··· Excerpted text

McMichael traces how religious opposition to the pageant in its early year shut the competition down entirely from 1928 to 1932 and 1934. But in 1935, pageant organizers hired Lenora Slaughter, a Southern Baptist woman, to enhance the pageant’s respectability. Slaughter achieved remarkable success.

This success was due in part to strategic changes implemented within the pageant itself. Contestants were presented as ideal future wives and mothers, reinforcing male control of sexuality. Rather than something scandalous, “sex masqueraded as talent, character, scholarship, and other criteria suitable to those of refined tastes.” Somewhat paradoxically, this sanitized sexuality also came to carry a religious significance.

With the onset of the Cold War, religion gained an increasing presence in the American public. The pageant became a place where the country could celebrate its young women—women who modeled the best of America, who (again, somewhat paradoxically) served as society’s moral guardians. The rise of feminism, too, elevated the significance of female beauty for conservatives who rejected the liberation from femininity that the women’s movement embraced. Beauty pageants affirmed “traditional femininity” while promising women opportunities for advancement that reinforced rather than undermined patriarchy.

······
··· Records supplied

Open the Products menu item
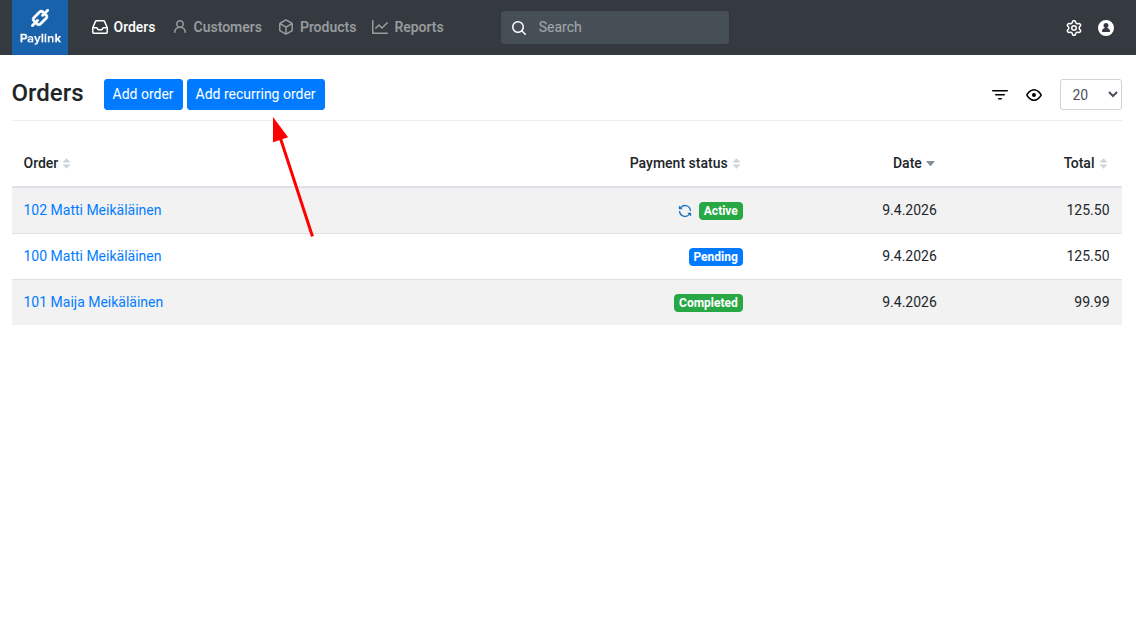coord(317,27)
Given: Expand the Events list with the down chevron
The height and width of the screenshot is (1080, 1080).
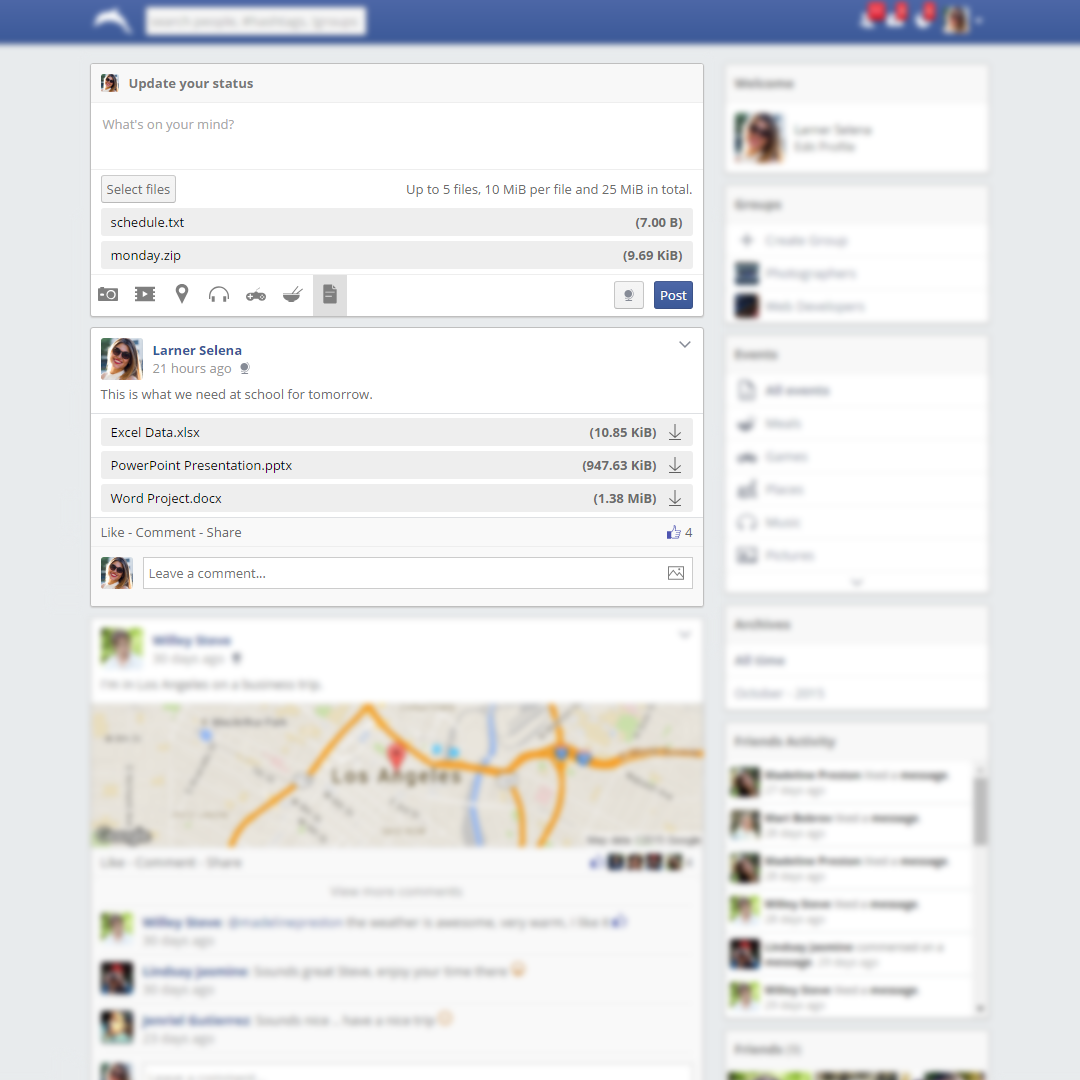Looking at the screenshot, I should coord(856,582).
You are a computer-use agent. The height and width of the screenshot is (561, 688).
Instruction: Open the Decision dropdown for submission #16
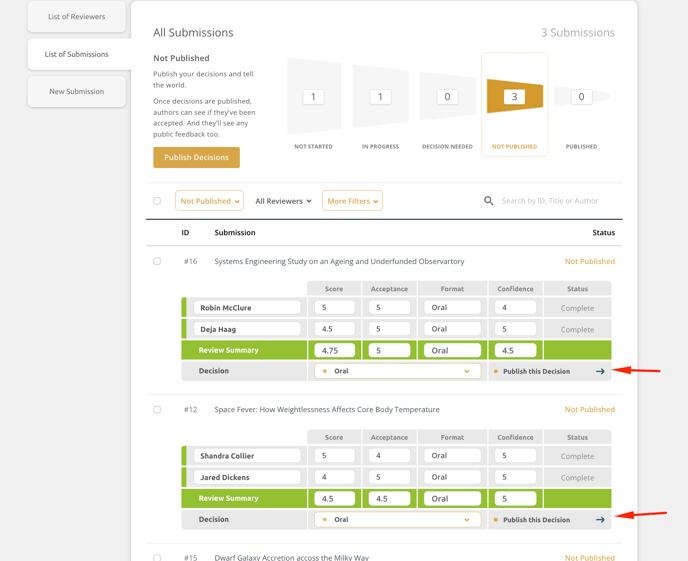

······

Work instructions: Reproduce the part of the beauty pageant text from "This success was" to "a religious significance." verbatim.

Reply to the exercise:
This success was due in part to strategic changes implemented within the pageant itself. Contestants were presented as ideal future wives and mothers, reinforcing male control of sexuality. Rather than something scandalous, “sex masqueraded as talent, character, scholarship, and other criteria suitable to those of refined tastes.” Somewhat paradoxically, this sanitized sexuality also came to carry a religious significance.